もちろん。だからパタゴニアの本社(カリフォルニア州ベンチュラ市)も、日本法人(鎌倉市)も、太平洋岸にあるという。
サーフィンに行くのは平日の午前11時だろうが、午後2時だろうが構いません。

私はあらゆるスポーツの中でサーフィンが好きなのでこの言葉を使いましたが、登山、釣り、自転車など、他のどんなスポーツでも構いません。
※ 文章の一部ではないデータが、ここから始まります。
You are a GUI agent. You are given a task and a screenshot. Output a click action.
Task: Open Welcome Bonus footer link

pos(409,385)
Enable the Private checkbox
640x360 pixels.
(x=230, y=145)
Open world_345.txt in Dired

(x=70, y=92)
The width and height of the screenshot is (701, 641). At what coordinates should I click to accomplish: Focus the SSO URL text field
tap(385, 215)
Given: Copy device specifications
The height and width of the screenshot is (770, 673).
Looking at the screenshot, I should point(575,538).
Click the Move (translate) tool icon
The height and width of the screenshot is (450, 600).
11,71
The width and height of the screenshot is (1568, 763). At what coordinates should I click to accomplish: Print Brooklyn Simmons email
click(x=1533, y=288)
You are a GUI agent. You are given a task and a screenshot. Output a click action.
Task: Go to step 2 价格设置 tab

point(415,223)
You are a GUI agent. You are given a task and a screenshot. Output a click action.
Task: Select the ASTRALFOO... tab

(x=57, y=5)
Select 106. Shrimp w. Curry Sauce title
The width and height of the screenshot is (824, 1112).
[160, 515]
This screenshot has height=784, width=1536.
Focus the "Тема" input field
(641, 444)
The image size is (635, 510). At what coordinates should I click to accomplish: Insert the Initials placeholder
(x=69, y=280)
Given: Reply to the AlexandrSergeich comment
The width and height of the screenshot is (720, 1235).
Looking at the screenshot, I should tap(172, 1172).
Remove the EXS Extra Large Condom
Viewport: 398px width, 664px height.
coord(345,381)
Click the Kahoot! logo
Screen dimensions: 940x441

なぜこのフレーズを社内のキャッピコピーのしたのかというと・・・

このフレーズが社員の能力を上げる5つの理由がありました。

第1は「責任感」

今日サーフィンに行っても良いか、いつまでに仕事を終えなければならないか、いちいち上司にお伺いを立てるようではいけません。
もしサーフィンに行くことで仕事が遅れたら、夜や週末に仕事をして、遅れを取り戻せば良いのです。
そんな判断を社員一人一人が自分で出来るような組織を望んでいます。

第2は「効率性」

自分が好きなことを思いっきりやれば、仕事もはかどります。
午後に良い波が来ると分かれば、サーフィンに出掛けることを考えます。
その前の数時間の仕事はとても効率的になります。
例えばあなたが旅行を計画したとすると、出発の前の数日間は仕事をテキパキやるでしょう。
旅行中に同僚に迷惑を掛けたくないこともあるでしょう。
あるいは旅行を前に気分が高揚して仕事が進むのかも知れません。
その気分を日常的に味わえるのがパタゴニアなのです。

第3は社員に融通をきかせるてあげること

サーフィンをやろうとしても、いつ良い波が来るか分かりません。
そのため第3の理由として「融通をきかせること」があるのです。

サーフィンでは「来週の土曜日の午後4時から」などと前もって予定を組むことはできません。
もしあなたが真剣なサーファーやスキーヤーだったら、いつでも良い波が来たら、あるいは良い雪になったらすぐに出掛けられるように、常日頃から生活や仕事のスタイルをフレキシブルにしておかなければなりません。

第4は「協調性」

パタゴニアには、「僕がこれからサーフィンに行っている間に取引先から電話があると思うので、受けておいてほしい」と誰かが頼むと、「ああ、いいよ。楽しんでおいで」と言える雰囲気があります。

そのためには、誰がどういう仕事をやっているか、
周囲の人が常に理解していなければなりません。

一人の社員が仕事を抱え込むのではなく、周囲がお互いの仕事を知っていれば、誰かが病気になったとしても、あるいは子供が生まれて3カ月休んだとしても、お互いが助け合える。
社員同士が信頼しあってこそ、機能する仕組みです。

第5は「真剣なアスリート」の雇用

優秀なアスリート多く会社に雇い入れ、彼らを引き止めることです。
もし優秀なスキーヤーが入社すれば、ひと月はスキーに行きたいと言うでしょう。
それを止めると、毎日スキーができるスキーメーカーに転職してしまうかも知れません。

なぜ、真剣なアスリートを多く雇いたいのか。
それは、パタゴニアはアウトドア製品を開発し、製造し、販売しているからです。
自然やアウトドアスポーツについて誰よりも深い経験と知識を持っていなければなりません。
そのためには、より多くのプロフェッショナルを雇わなければならないのです。

あとがき

パタゴニアの日本法人でも「サーフィンに行こう」と奨励していますが、日本人の勤勉性ゆえか、勤務時間中にスポーツに出掛けることに「罪悪感」を持つ人がまだ多いみたいです。
休むことに罪悪感を持たないような環境作りを進もうと思ってもなかなか出来ないですよね。
もう休みのプロである外国方式で常識にした方がいいかもですね。

  • 就業時間以外連絡しない出来ない。
  • 休みの日にメールしない返さない。

など。

私がいる放送作家の業界はいつそうなるんでしょうか。
金曜、土曜の夜に電話かかってきたり、「夜中2時にメールきて、朝8時までに宿題下さい」なんてまだ平気な社会なのでした。